The Scene is “The Quad”.
Leafy, quiet, the sound of tennis balls softly hitting the parched earth of the central grass. The trees rustle and the girls chatter. From the distance comes the sound of lunch time choir practice and the muffled yells of the CCF regiment marking down the walks.
And then, shattering the peace…
“PULL YOUR SOCKS UP!!!!!”
Oh how we raged. Those foul teachers and their obsession with our socks. Oh the cruelty of expecting us to wear them pulled up, covering our shapely shins and humiliating us in front of the boys and demanding we wear them spoddily high when fashion and our hearts longed for them to be rumpled around our ankles.
How we gloried in a rumpled ankle.
Perhaps the greatest sense of community engendered in my school was the way we would whisper back over our shoulders as a teacher came towards us, down a corridor, around the corner of a path.
“SOCKS!” they would yell and backwards down the ranks would mutter the repeat.

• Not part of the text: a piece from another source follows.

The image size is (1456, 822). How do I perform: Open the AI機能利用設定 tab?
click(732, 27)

“Socks, socks, socks, socks…”
Somehow it never seemed to occur to us that they must have laughed constantly at our frantic efforts to pull them up before they reached us and the lines of brazenly hopping girls as they stalked by.
Bless us for trying hard to be different and rebellious – by all doing the EXACT same thing.
****
I’m currently battling the teen mark 3 (she’s not actually even a teenager yet, gods help me) who is engrossed in outwitting me in the ‘shortest tie ever’ competition.

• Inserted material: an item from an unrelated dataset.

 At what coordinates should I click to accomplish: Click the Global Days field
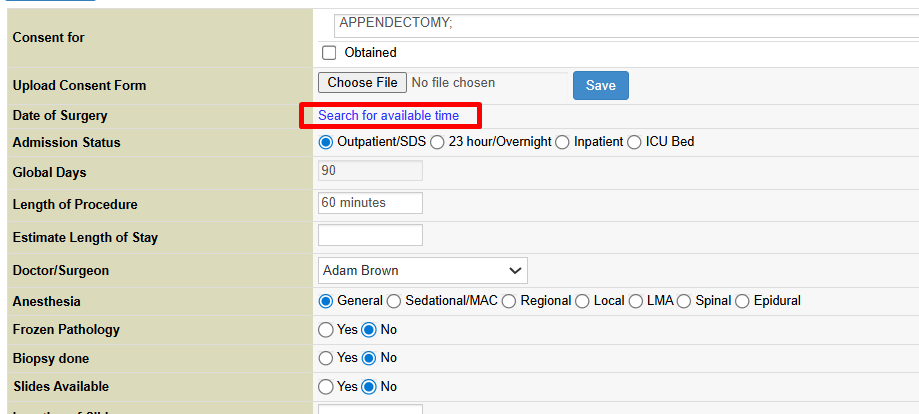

The school rules say there must be 5 stripes visible below the knot. There is a certain amount of debate in how much of the top stripe must actually be showing, according to not-yet-teen-3.

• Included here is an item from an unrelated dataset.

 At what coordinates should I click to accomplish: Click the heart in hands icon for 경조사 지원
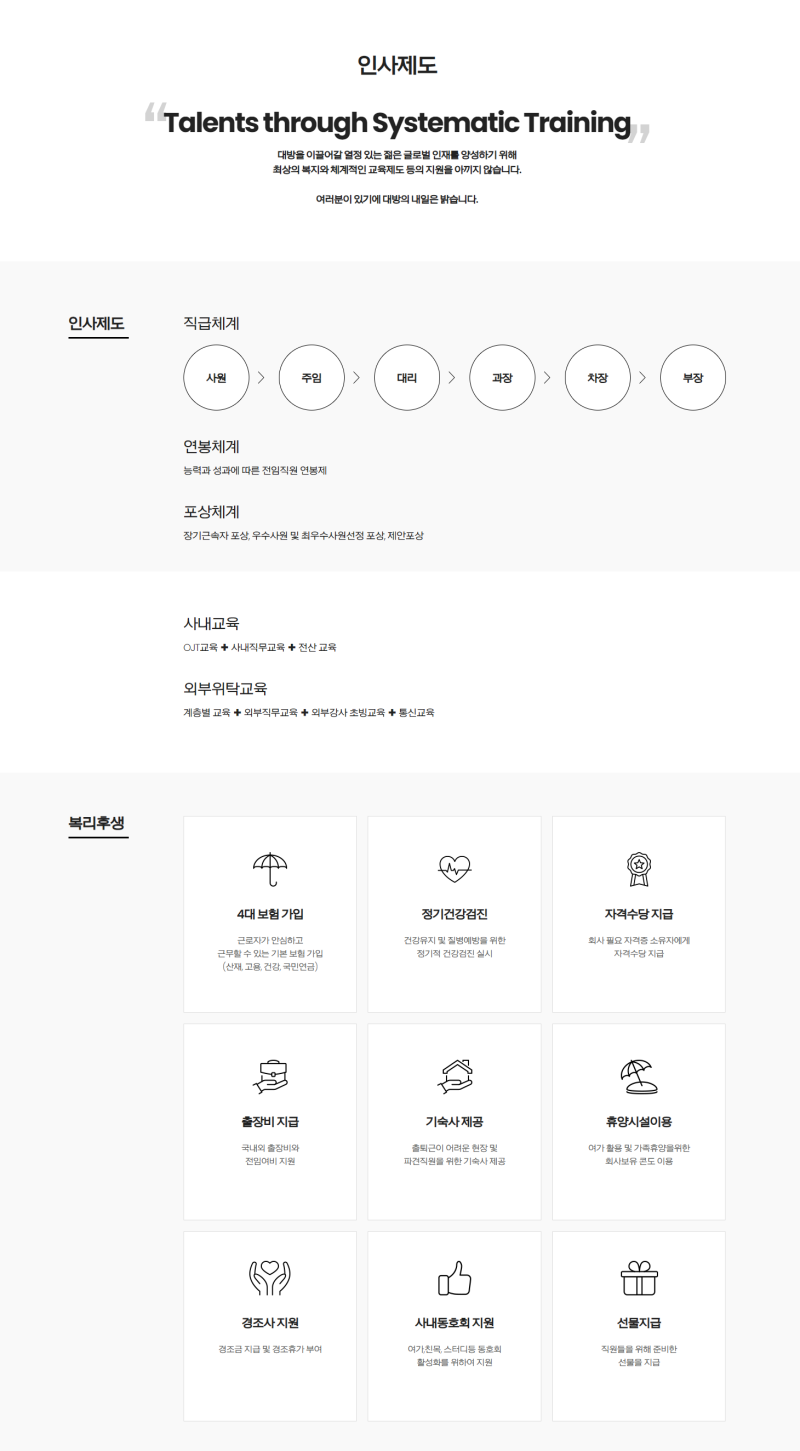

Not with me there isn’t. I’m really not interested in letters home about rebellious daughters and their uniform. It’s bad enough she wears one at all.
Some people wear them with only 3 stripes, apparently.
Tell it to the hand, because the face ain’t listening, I say.
Every day, EVERY SINGLE day, we have a conversation about tie length. EVERY DAY she forgets to make it longer again on the walk home after wearing it shorter after she leaves the house. So EVERY DAY we have a conversation about tie length.
At least we all pulled up our socks before the teacher got to us.
****
I drove past the local academy yesterday; not the one dd3 goes to but another one with a more relaxed uniform policy. Every single girl had their socks pulled up as high as they could go. Presumably they are non-regulation, far too long, far too high up the thigh socks.
Oh, how square we would have thought them.